On the 21st of November, 1775, "The Duenna" was performed at Covent Garden with the greatest success. Sixtythree nights was the career of "The Beggars' Opera ;" but "The Duenna" was acted no less than seventy-five times during the season, the only intermissions being a few days at Christmas, and the Fridays in every week;-the latter on account of Leoni, who, being a Jew, could not act on those nights.

The intrigue of this piece (which is mainly founded upon an incident borrowed from "The Country Wife" of Wycherly) is constructed and managed with considerable adroitness, having just material enough to be wound out into three acts, without being encumbered by too much intricacy, or weakened by too much extension. It does not appear, from the rough copy, that any material change was made in the plan of the work, as it proceeded. Carlos was originally meant to be a Jew, and is called "Cousin Moses" by Isaac, in the first sketch of the dialogue; but, possibly, from the consideration that this would apply too personally to Leoni, who was to perform the character, its designation was altered. The scene in the second act, where Carlos is introduced by Isaac to the Duenna, stood, in its original state, as follows:

"Isaac. Moses, sweet coz, I thrive, I prosper.

"Moses. Where is your mistress?

"Isaac. There, you booby, there she stands.

"Moses. Why she's damn'd ugly.

"Isaac. Hush! (Stops his mouth.)

"Duenna. What is your friend saying, Don?

"Isaac. Oh, ma'am, he's expressing his raptures at such charms as he never saw before.

"Moses. Ay, such as I never saw before indeed. (Aside.) "Duenna. You are very obliging, gentlemen; but, I dare say, sir, your friend is no stranger to the influence of beauty. I doubt not but he is a lover himself.

"Moses. Alas! madam, there is now but one woman living,

whom I have any love for, and truly, ma'am, you resemble her wonderfully.

"Duenna. Well, sir, I wish she may give you her hand as speedily as I shall mine to your friend.

"Moses. Me her hand!- -O Lord, maʼam-she is the last woman in the world I could think of marrying.

"Duenna. What then, sir, are you comparing me to some wanton-some courtesan ?

"Isaac. Zounds! he durstn't.

"Moses. O not I, upon my soul.

"Duenna. Yes, he meant some young harlot-some"Moses. Oh, dear madam, no-it was my mother I meant, as I hope to be saved.

"Isaac. Oh the blundering villain! (Aside.)

"Duenna. How, sir-am I so like your mother?

"Isaac. Stay, dear madam-my friend meant that you put him in mind of what his mother was when a girl-didn't you, Moses ?

→ **DATA EXCERPT**:
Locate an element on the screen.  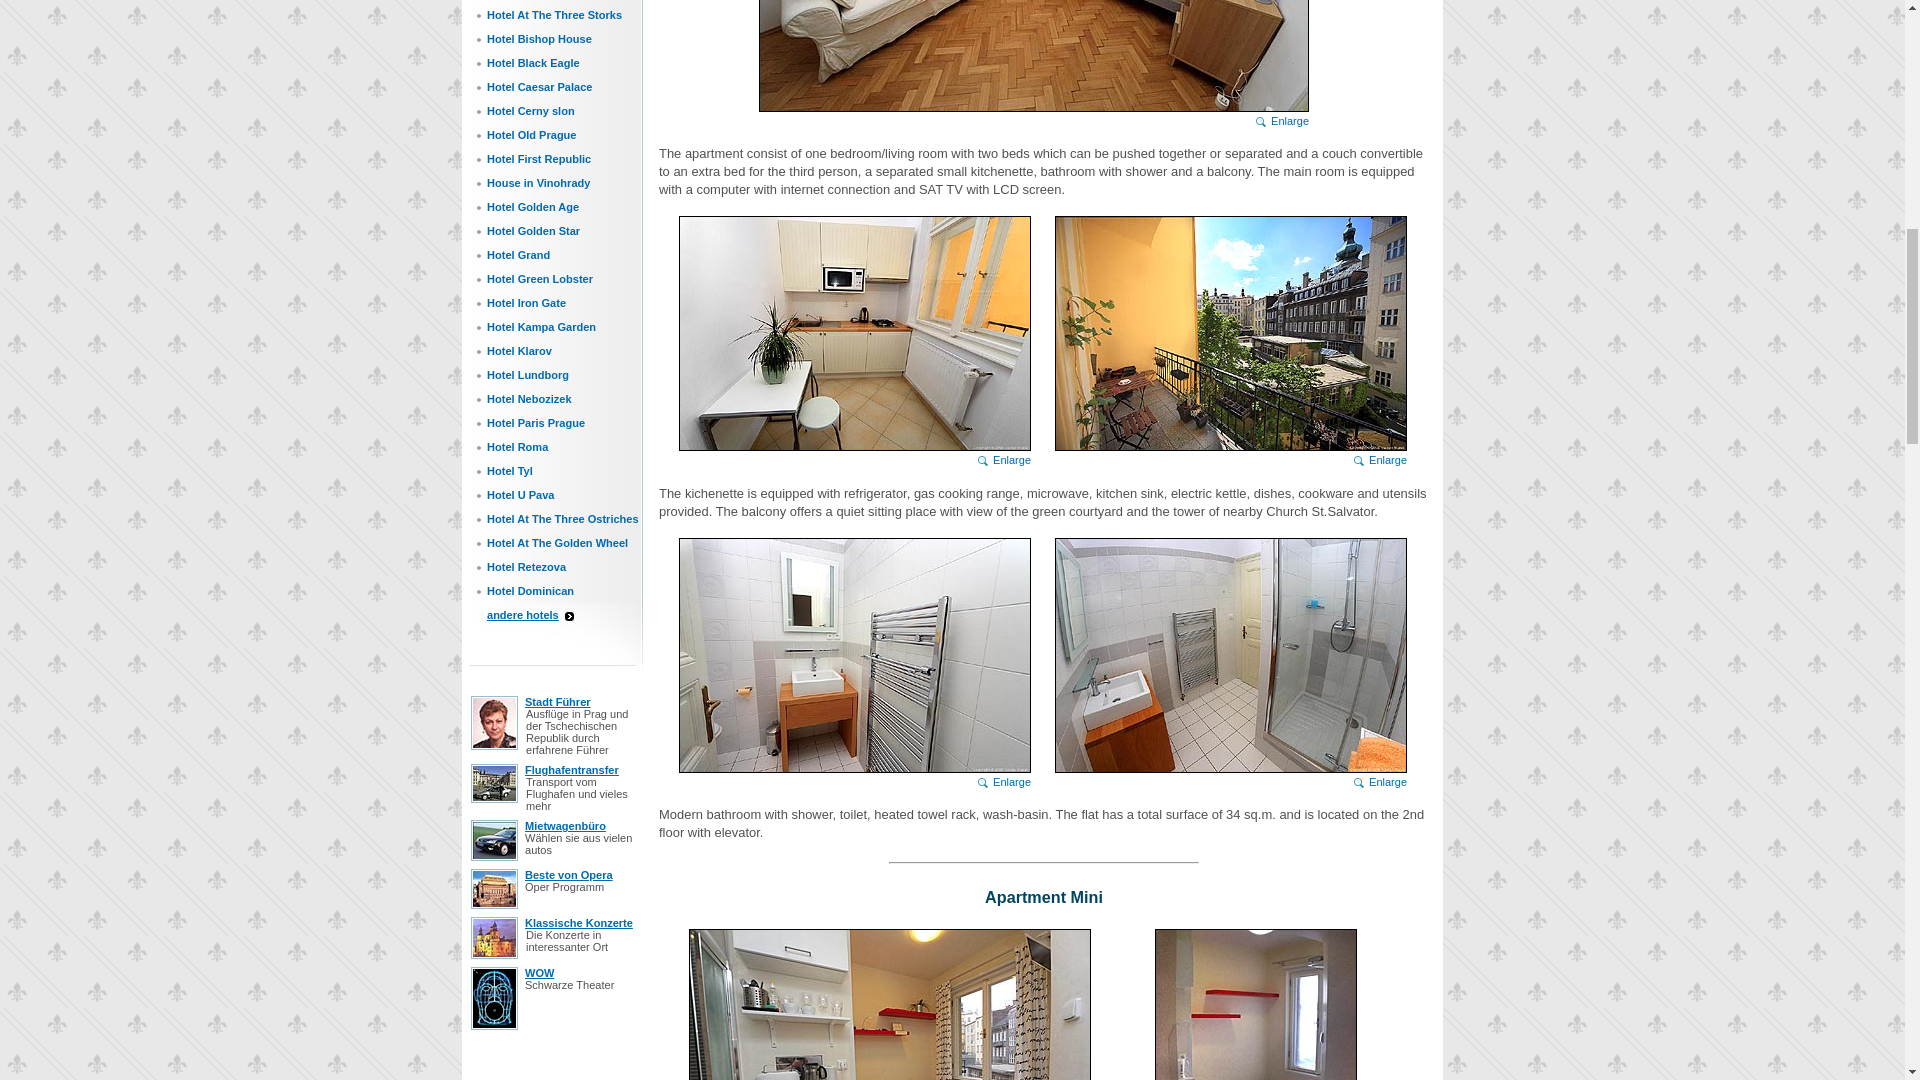
Balcony is located at coordinates (1380, 459).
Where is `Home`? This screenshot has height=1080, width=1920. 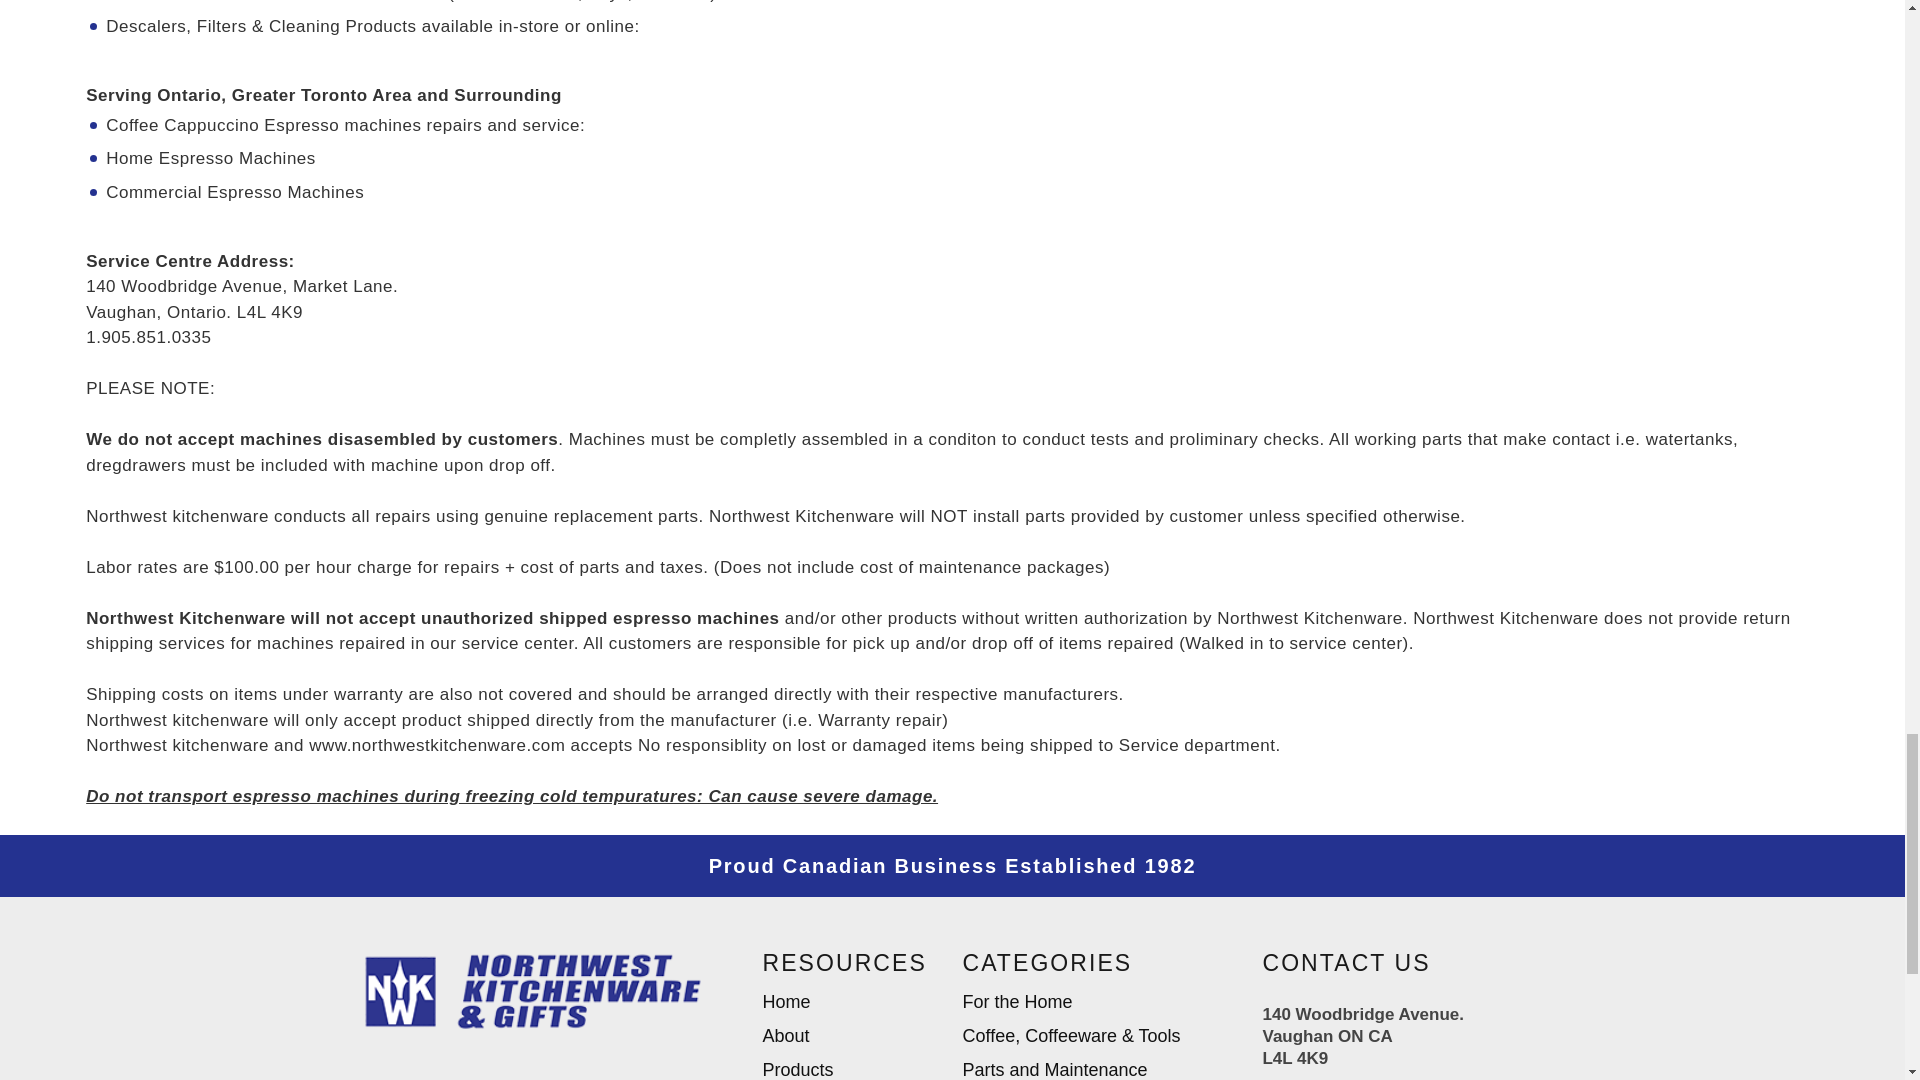
Home is located at coordinates (786, 1004).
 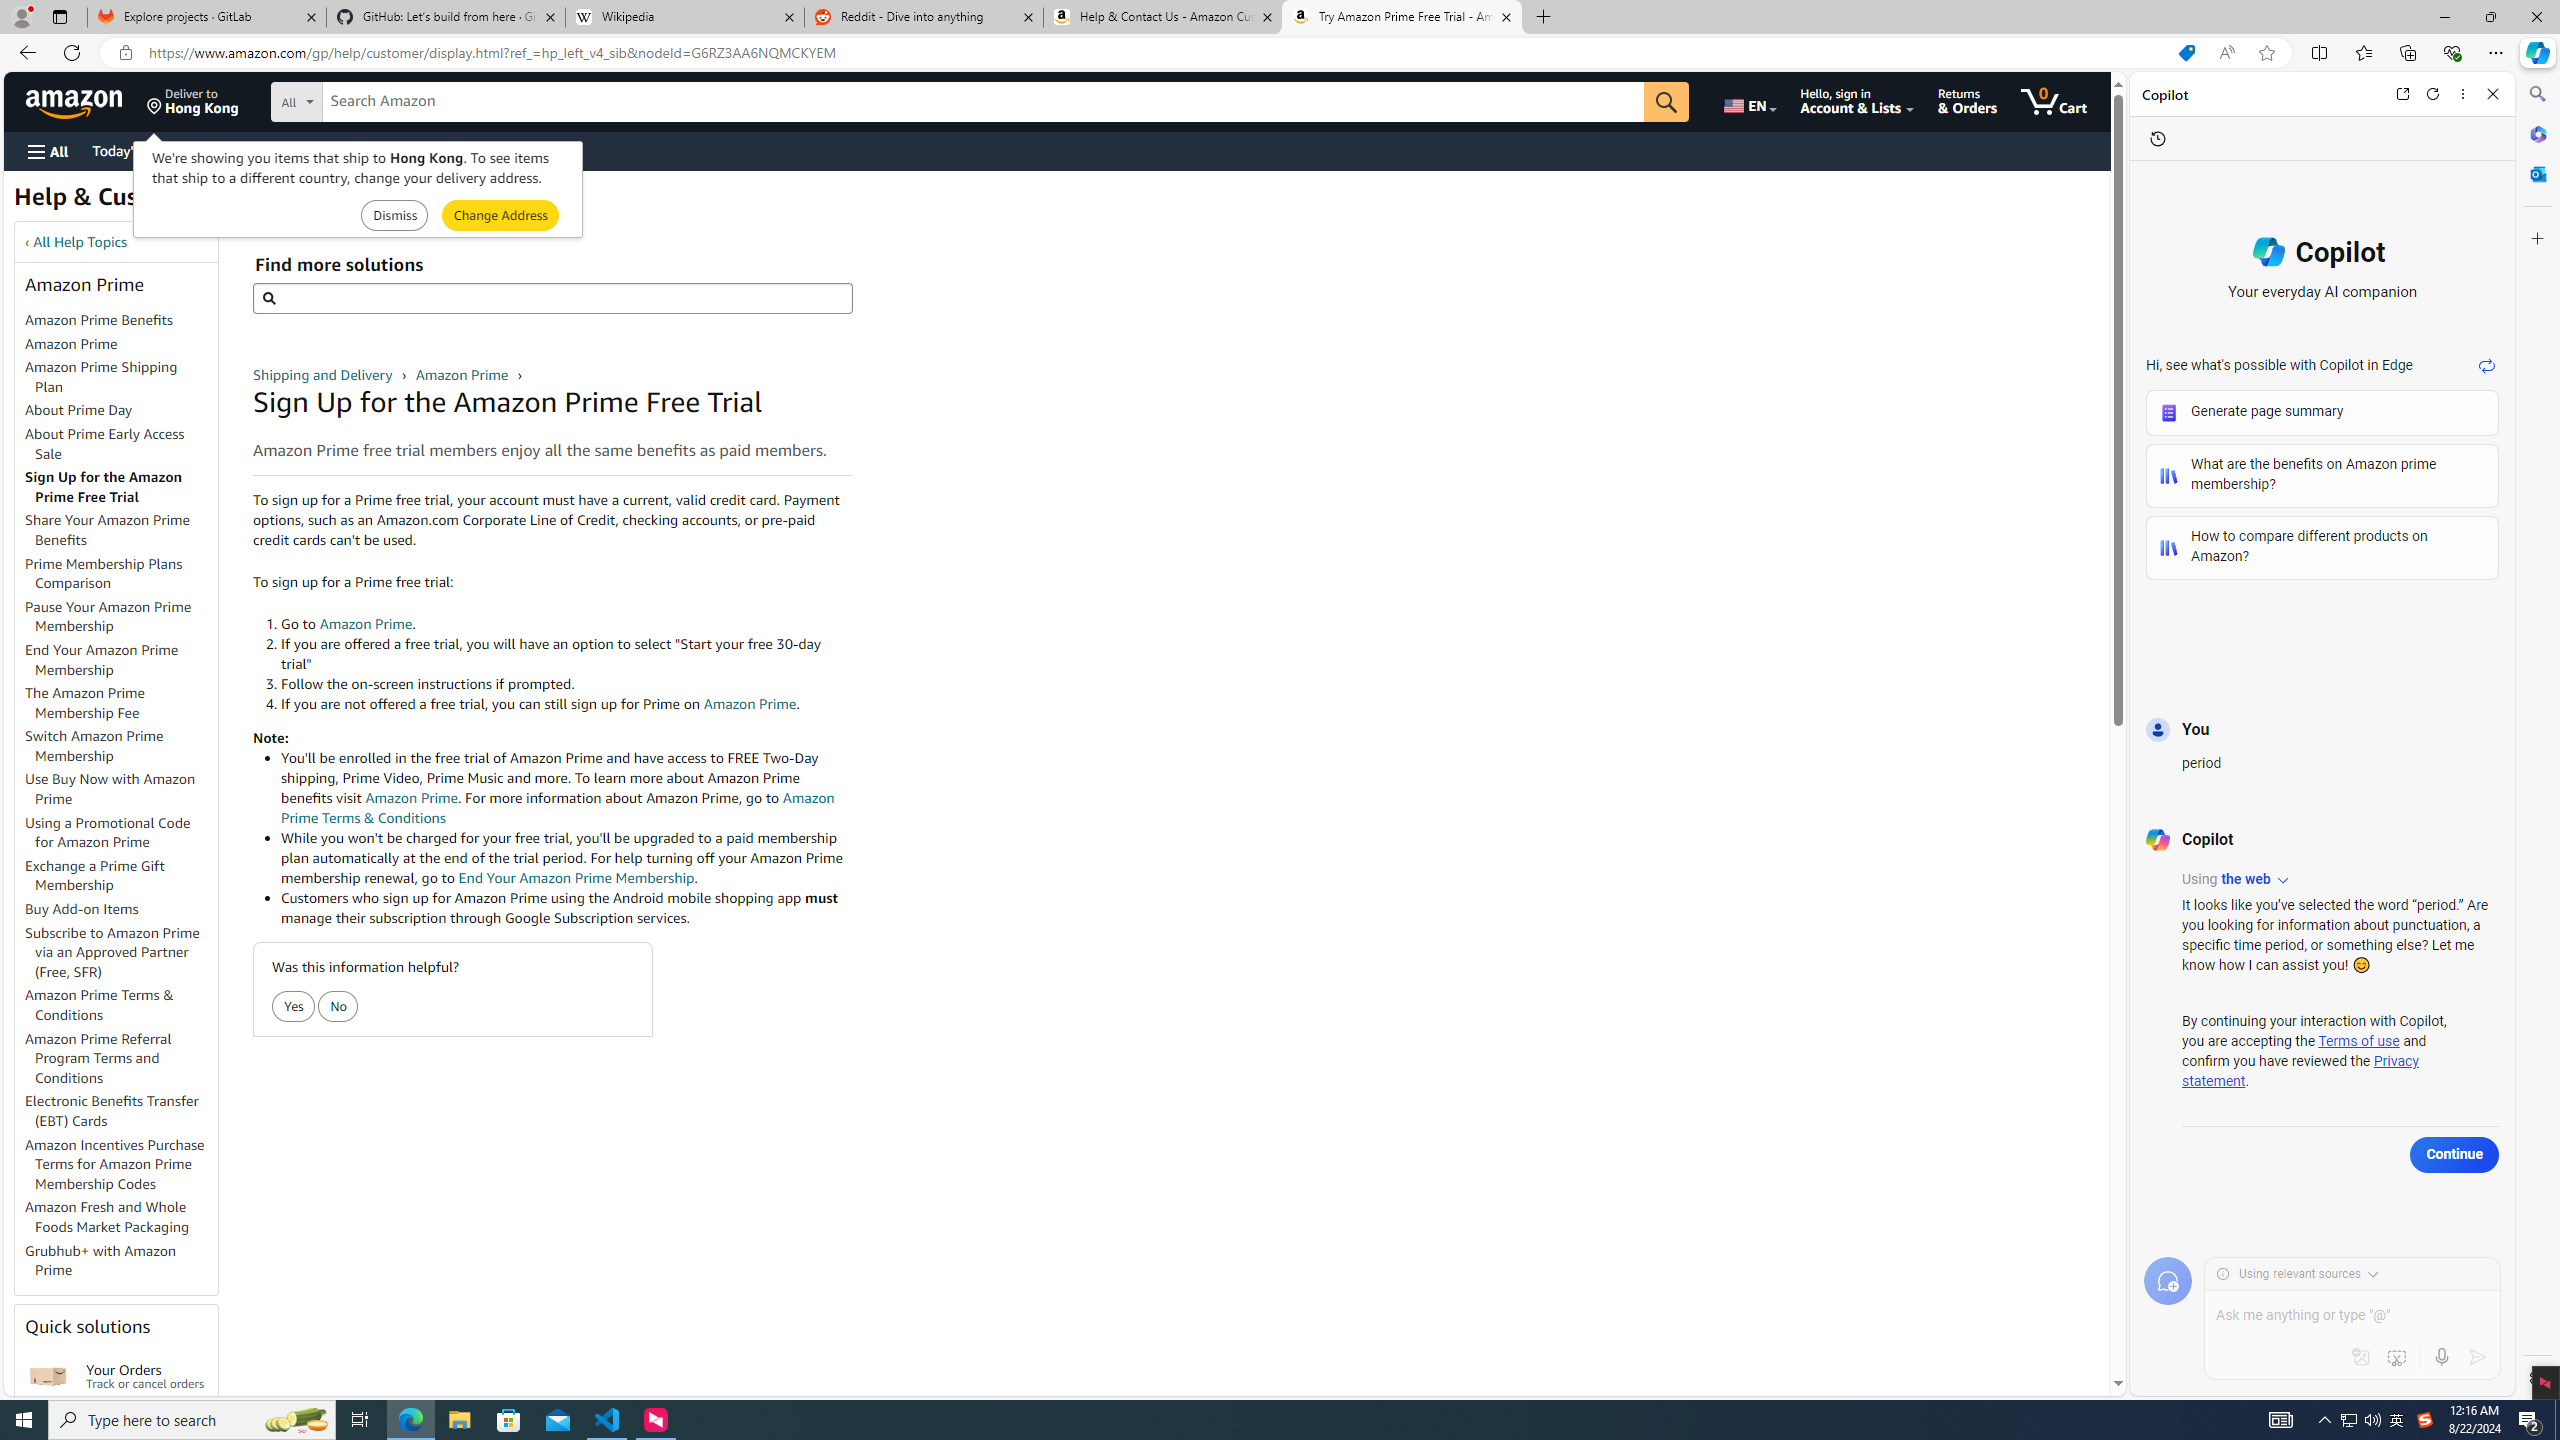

→ **PROBLEM DETAILS**: According to the passage about "The Duenna," how many times was the piece acted during its season?

→ **THE RESULT**: It was acted seventy-five times.